▶ **Exercise requirements**:
- a) Reproduce the blog excerpt word for word from "My regular walking" to "over the water.".
- b) Name each part of a period mining town that the blog excerpt says Sovereign Hill reproduces.

▶ **Selected extract**:

[BEGIN]

There's replica of that mine too at Sovereign Hill, an excellent outdoor museum which reproduces a mining town of that period: shops, manufacturing, accommodation, mines and a foundry, all populated by very authentic-looking staff in period uniform busy doing things like firing a musket, singing, making lollies, tins, iron stuff and, most excitingly, a gold ingot. We watched it being poured into the mould and tipped out again remarkably quickly, a beautiful object, that some of the audience were allowed to hold. "Run, lady, run!" someone called out, when we were told that this one small brick was worth $140,000.

It's been a good day out, and it's not over yet: tonight we eat in a hotel at Sovereign Hill before watching a son et lumiere show about a miners' rebellion. I do hope it's going to be better than the last one I saw, a lame affair of coloured lights and overblown commentary at the Red Fort in Delhi: though my impression was probably jaundiced by having minutes previously fallen down a flight of stone steps and whacking my head. I've still got the lump.

Saturday, November 27, 2010

People power

My regular walking circuit includes, just before the dreaded 132 steps, a flat concrete bridge across a small creek that drains mainly stormwater from the hill behind. It's an uninspiring affair, usually clogged with pine needles and leaves and other vegetable detritus which is overlaid each high tide by junk from the inner harbour which includes a dispiriting amount of plastic. The creek opens onto our only beach, which scarcely deserves the word, since it's more mud than sand and is constantly being colonised by mangroves, which get hoiked out now and then by the Sea Scouts whose hut stands over the water.

[END]

▶ **Data**:
[BEGIN]

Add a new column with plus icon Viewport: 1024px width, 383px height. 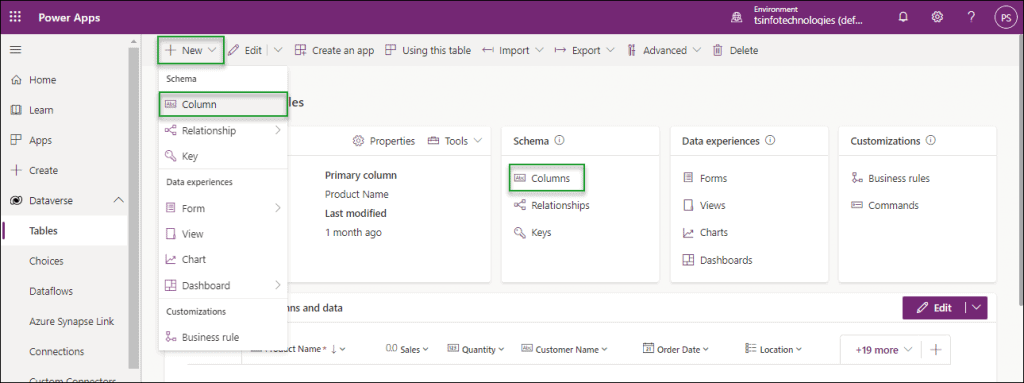[936, 350]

[END]

▶ **Exercise responses**:
- a)
My regular walking circuit includes, just before the dreaded 132 steps, a flat concrete bridge across a small creek that drains mainly stormwater from the hill behind. It's an uninspiring affair, usually clogged with pine needles and leaves and other vegetable detritus which is overlaid each high tide by junk from the inner harbour which includes a dispiriting amount of plastic. The creek opens onto our only beach, which scarcely deserves the word, since it's more mud than sand and is constantly being colonised by mangroves, which get hoiked out now and then by the Sea Scouts whose hut stands over the water.

- b)
- shops
- manufacturing
- accommodation
- mines
- a foundry